When asked why inflation has been so low for the past decade, Federal Reserve Chairman Jerome Powell had an interesting answer: the Amazon effect.
“It’s a global phenomenon. We don’t perfectly understand it. Since the [financial] crisis, a big factor that has been weighing down inflation is just the weakness in the economy. You had a lot of slack and the economy has not been tight,” Powell said during his testimony to the Senate Banking Committee, according to CNBC.
“There are other stories,” he added. “There’s the Amazon effect story. There’s global slack. The idea that slack around the word is affecting the tightness of the U.S. labor market. [It’s] really hard to tie those down from an empirical standpoint, but they may be having some sort of an effect on inflation.”

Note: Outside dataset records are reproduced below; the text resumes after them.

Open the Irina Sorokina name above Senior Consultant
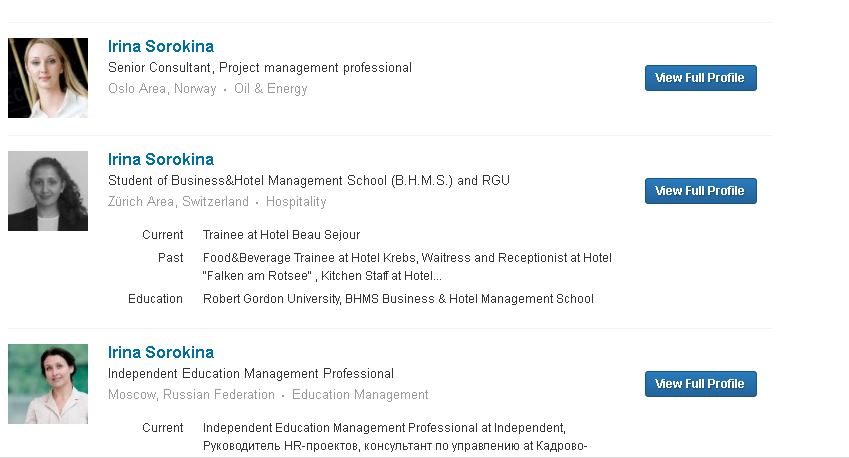161,46
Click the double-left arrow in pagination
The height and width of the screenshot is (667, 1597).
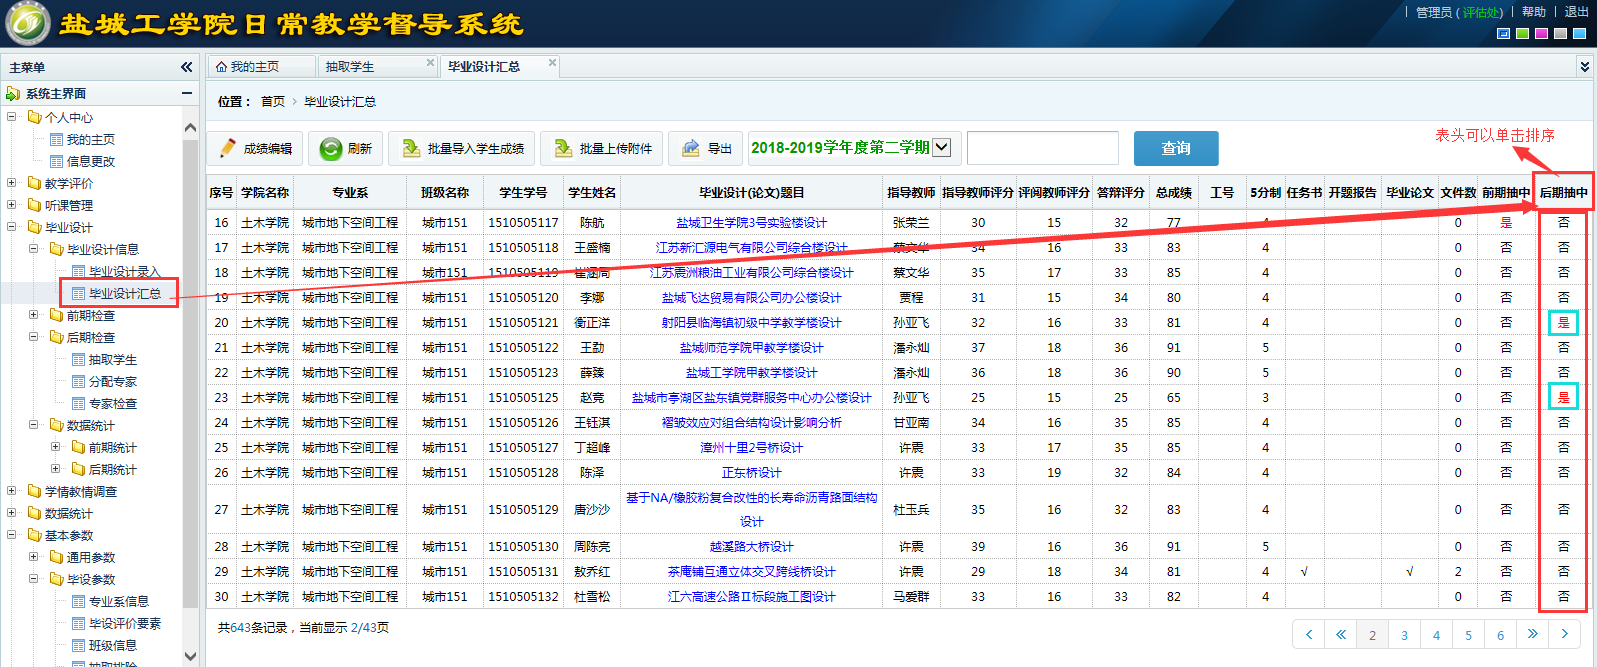coord(1340,634)
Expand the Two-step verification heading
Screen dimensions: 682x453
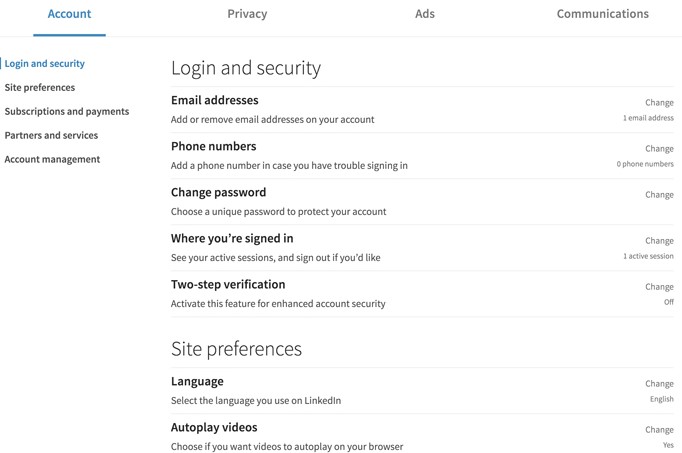click(x=228, y=285)
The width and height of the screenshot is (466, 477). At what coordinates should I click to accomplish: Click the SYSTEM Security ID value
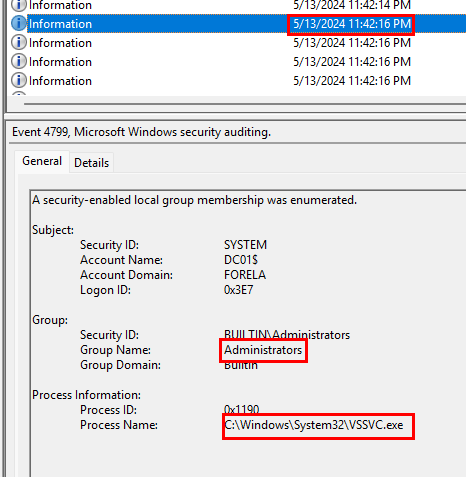(245, 245)
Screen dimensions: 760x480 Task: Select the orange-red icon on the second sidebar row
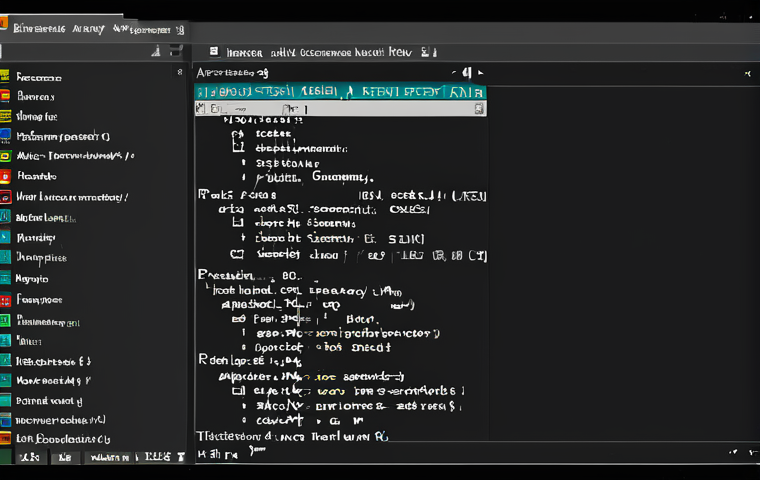tap(5, 96)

Amazon generated 44 percent of all U.S. eCommerce sales last year, or about 4 percent of the country’s total retail sales figure, according to data from One Click Retail.
During this past holiday season alone, a whopping 76 percent of online shoppers said they planned to do most of their holiday shopping on Amazon. Sixty-five percent search on Amazon always or a large part of the time, while 57 percent of consumers who search online at Amazon make a purchase always or most of the time.
Amazon has also expanded its empire through acquisitions. It bought Whole Foods last year for $13.7 billion, and purchased digital security company Ring last month for $1 billion.
But Amazon isn’t the only factor contributing to the country’s low inflation rate. Powell also spoke about how currency and energy commodity prices played a role over the last decade.
“We also had the strong dollar and lower oil prices in ’14 and ’15. That pushed down [inflation],” he said.